Cast and voices
- Hosted by: Richard Herring

Publication
- No. of episodes: 168
- Original release: 2011

= Me1 vs Me2 Snooker with Richard Herring =

Comedy podcast about snooker

Me1 vs Me2 Snooker with Richard Herring is the world's longest running snooker podcast, presented by stand-up comedian Richard Herring. First published in December 2011 it peaked at number one in the iTunes charts of the same month. In each podcast Richard Herring performs against himself in a game of snooker (typically in the guise of the titular sportsmen Me1 and Me2).

It is not only notable for being the only audio podcast (to date) which actually incorporates the game of snooker within it, but for the subtext of a man satirising mental health issues and "fighting against a tide of mediocrity and repetition, struggling to create a brave, new and original vision." As of 14 September 2023, 168 frames have been played for the podcast - with the scores, amazingly, sitting at 80-80.

==Origins==
Richard Herring had found success with other podcasts such as the award-winning Collings and Herrin which had made a successful transition to BBC Radio 6 Music in 2010. His move into snooker podcasting originated through tweeting a live commentary of a game of snooker he played against himself backstage at a comedy club, what started as a joke became something more serious. Herring stated "I attempt to antagonise and lose listeners by commentating on myself playing snooker against myself in my basement. Most people are baffled, confused, even angry about it. But 5,000 people around the world tune in to find out which me will win this week's frame."

==Filmed and live performances==
Filmed versions of the snooker podcast act as bonus features for Herring's stand-up DVDs What Is Love Anyway (2012) and Talking Cock (2013), which both feature special cup performances. August 2013 saw the first ever frame of Me1 vs Me2 Snooker to be played in front of a live paying audience at the Edinburgh Fringe Festival. In 2016 a five frame match was filmed and performed at the Tempting Failure Festival dedicated to transgressive art. On 4 December 2019 a live performance was given in front of an audience (and filmed for the Kickstarter) for the 2019 Chris Evans (not that one) Trophy at the Cockpit Theatre in London.

In July 2020, a special filmed performance was broadcast on BBC Two. Since Frame 103 in August 2020 – when the podcast returned from a hiatus of several months during the COVID-19 lockdown – matches have been live-streamed on the video streaming service Twitch and subsequently made available on-demand via Herring's Twitch and YouTube channels. The traditional audio-only versions continue to be released as the podcast. During this time, the format has expanded further to include occasional knockout tournaments and leagues featuring matches between other numbered versions of Herring besides the familiar Me1 and Me2, each with their own personalities and characteristics.

==Media coverage==
In July 2013 the Huffington Post described the podcast as being "representative of the diversity of podcasting." Time Out pre-emptively described the event as one of the top ten Edinburgh Fringe comedy highlights of 2013 stating that listeners "will either have to giggle away at the ridiculous concept, or become deeply irritated." In April 2014 Helen Zaltzman and Olly Mann interviewed Herring about the podcast on BBC Radio 4, which premiered clips of self-playing snooker on the radio of the first time. In the same month The Telegraph included Me1 vs Me2 Snooker in its list of top podcasts describing it as a "wonderfully oddball, regularly hilarious series - in which Herring splits into two versions of himself… other over a long drawn-out game of snooker".

**Task item**
List every news outlet or broadcaster named in the "Media coverage" section of the snooker podcast text. None of the data is needed here.

[Entries taken from a collection]
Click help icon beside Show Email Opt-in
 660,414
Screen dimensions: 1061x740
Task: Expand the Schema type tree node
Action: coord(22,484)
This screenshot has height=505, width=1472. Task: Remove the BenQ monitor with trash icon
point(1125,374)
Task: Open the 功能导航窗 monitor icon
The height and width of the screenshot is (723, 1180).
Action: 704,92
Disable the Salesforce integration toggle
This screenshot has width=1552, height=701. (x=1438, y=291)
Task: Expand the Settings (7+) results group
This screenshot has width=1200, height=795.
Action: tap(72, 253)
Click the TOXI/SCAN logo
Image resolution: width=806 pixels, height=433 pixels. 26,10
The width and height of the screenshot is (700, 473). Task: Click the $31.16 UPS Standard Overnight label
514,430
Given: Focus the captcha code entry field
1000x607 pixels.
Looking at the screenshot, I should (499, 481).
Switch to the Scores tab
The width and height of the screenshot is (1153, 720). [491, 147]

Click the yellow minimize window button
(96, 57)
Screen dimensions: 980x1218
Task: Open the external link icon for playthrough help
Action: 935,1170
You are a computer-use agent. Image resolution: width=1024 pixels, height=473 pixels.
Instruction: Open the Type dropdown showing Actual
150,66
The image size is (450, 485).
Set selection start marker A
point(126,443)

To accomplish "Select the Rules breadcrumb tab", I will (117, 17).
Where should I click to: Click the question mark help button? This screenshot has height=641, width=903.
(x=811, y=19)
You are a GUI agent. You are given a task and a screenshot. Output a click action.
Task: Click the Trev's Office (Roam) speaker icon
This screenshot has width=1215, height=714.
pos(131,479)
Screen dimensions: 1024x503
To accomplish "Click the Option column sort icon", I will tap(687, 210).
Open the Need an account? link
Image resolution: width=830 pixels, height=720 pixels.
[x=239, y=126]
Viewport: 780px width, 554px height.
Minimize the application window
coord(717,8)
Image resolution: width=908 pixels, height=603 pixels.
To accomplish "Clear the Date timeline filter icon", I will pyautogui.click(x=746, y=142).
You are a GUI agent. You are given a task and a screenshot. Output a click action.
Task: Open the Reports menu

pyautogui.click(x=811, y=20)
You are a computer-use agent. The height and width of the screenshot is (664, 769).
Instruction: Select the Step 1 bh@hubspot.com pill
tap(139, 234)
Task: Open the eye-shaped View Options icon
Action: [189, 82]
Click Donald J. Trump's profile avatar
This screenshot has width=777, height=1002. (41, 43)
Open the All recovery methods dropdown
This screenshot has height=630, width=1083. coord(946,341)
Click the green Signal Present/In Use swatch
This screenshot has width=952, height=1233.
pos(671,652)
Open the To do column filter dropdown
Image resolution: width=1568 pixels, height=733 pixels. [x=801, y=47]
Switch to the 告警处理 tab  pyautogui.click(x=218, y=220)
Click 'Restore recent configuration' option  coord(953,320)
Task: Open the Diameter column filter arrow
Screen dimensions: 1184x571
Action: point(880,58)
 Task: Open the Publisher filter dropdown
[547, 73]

**Response**
- Huffington Post
- Time Out
- BBC Radio 4
- The Telegraph